═══ SOURCE PASSAGE

On UV machines, only the legacy socket on segment 0 (implemented by host bridge 0, and containing the southbridge) is addressable in 32-bit PCIe config space. The other sockets each get two segments at high addresses, one for I/O and one for socket internal devices (memory controllers, etc.) Each socket is allocated a disjoint 32-bit MMIO range, 64-bit MMIO range, and I/O port range as needed.

We'd like the generic PCI code to have full support for complex topologies like this. For example:
- Assume the presence of dozens if not hundreds of segments and root bridges
- Don't store segment or root bridge lists in small, fixed-size arrays or bitmaps - Use PciSegmentLib rather than PciExpressLib, since the latter supports only one segment
- Never use PciCf8Lib, for the same reason

I haven't looked at the generic PciHostBridgeDxe driver in this patch series to know if you do that or not... So please don't take this message as criticism. I'm just providing another report from the "real" world.

══════

• [GOALS]
a - Rewrite the paragraph of the PCI topology post that begins "On UV machines" as a short bulleted list, keeping its main facts.
b - Per the PCI topology post, why should PciExpressLib be avoided in favor of PciSegmentLib?
c - Write the next part of the PCI topology post, picking up after its final sentence.
The lines that come after the PCI topology post play no part in any of this.

═══ SOURCE DATA

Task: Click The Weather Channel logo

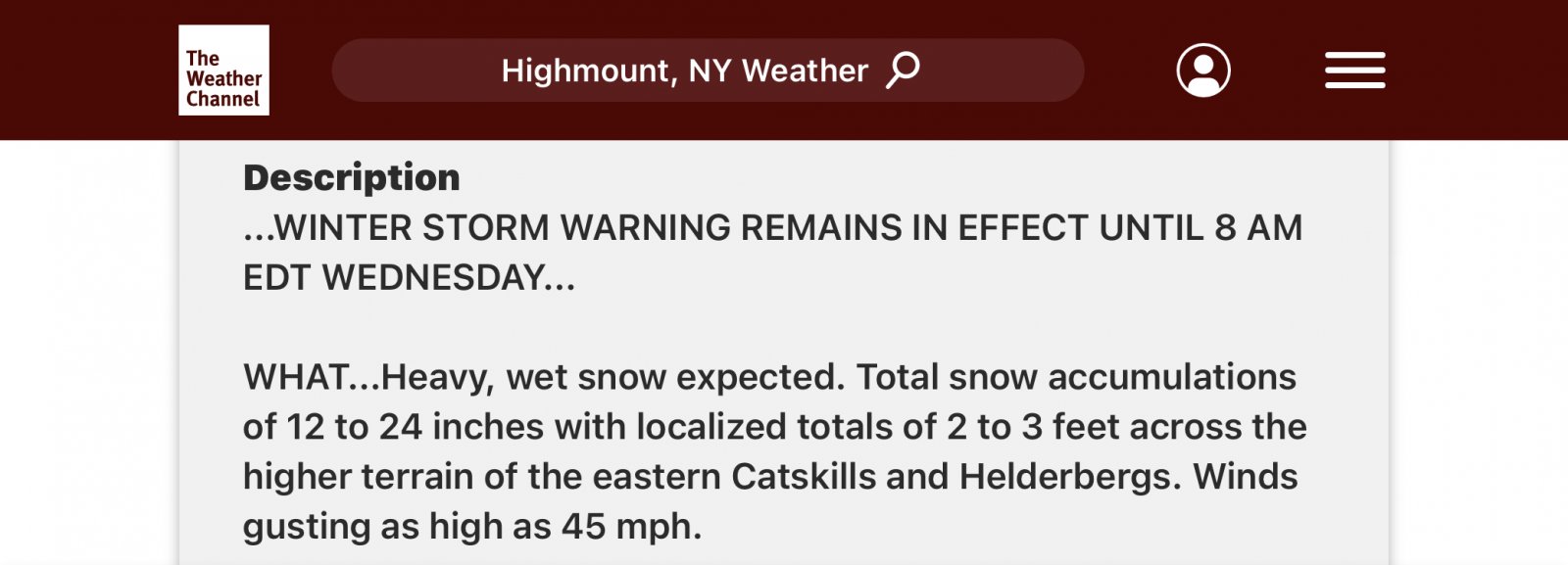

══════

• [SET OF ANSWERS]
a -
- Only the legacy socket on segment 0 (host bridge 0, holding the southbridge) is addressable in 32-bit PCIe config space.
- Every other socket gets two high-address segments: one for I/O, one for socket-internal devices such as memory controllers.
- Each socket receives its own disjoint 32-bit MMIO range, 64-bit MMIO range, and I/O port range as needed.

b - PciExpressLib supports only one segment.

c -
Thanks,
Brian



 >
 > Regards,
 > Ray
 >
 >
 >> -----Original Message-----
 >> From: Marcel Apfelbaum [mailto:marcel.apfelb...@gmail.com]
 >> Sent: Monday, February 8, 2016 6:56 PM
 >> To: Ni, Ruiyu <ruiyu...@intel.com>; Laszlo Ersek <ler...@redhat.com>
 >> Cc: Justen, Jordan L <jordan.l.jus...@intel.com>;
edk2-de...@ml01.01.org;
 >> Tian, Feng <feng.t...@intel.com>; Fan, Jeff <jeff....@intel.com>
 >> Subject: Re: [edk2] [Patch V4 4/4] MdeModulePkg: Add generic
 >> PciHostBridgeDxe driver.
 >>
 >> Hi,
 >>
 >> I am sorry for the noise, I am re-sending this mail from an e-mail
address
 >> subscribed to the list.
 >>
 >> Thanks,
 >> Marcel
 >>
 >> On 02/08/2016 12:41 PM, Marcel Apfelbaum wrote:
 >>> On 02/06/2016 09:09 AM, Ni, Ruiyu wrote:
 >>>> Marcel,
 >>>> Please see my reply embedded below.
 >>>>
 >>>> On 2016-02-02 19:07, Laszlo Ersek wrote:
 >>>>> On 02/01/16 16:07, Marcel Apfelbaum wrote:
 >>>>>> On 01/26/2016 07:17 AM, Ni, Ruiyu wrote:
 >>>>>>> Laszlo,
 >>>>>>> I now understand your problem.
 >>>>>>> Can you tell me why OVMF needs multiple root bridges support?
 >>>>>>> My understanding to OVMF is it's a firmware which can be used in a
 >>>>>>> guest VM
 >>>>>>> environment to boot OS.
 >>>>>>> Multiple root bridges requirement currently mainly comes from
 >> high-end
 >>>>>>> servers.
 >>>>>>> Do you mean that the VM guest needs to be like a high-end server?
 >>>>>>> This may help me to think about the possible solution to your
problem.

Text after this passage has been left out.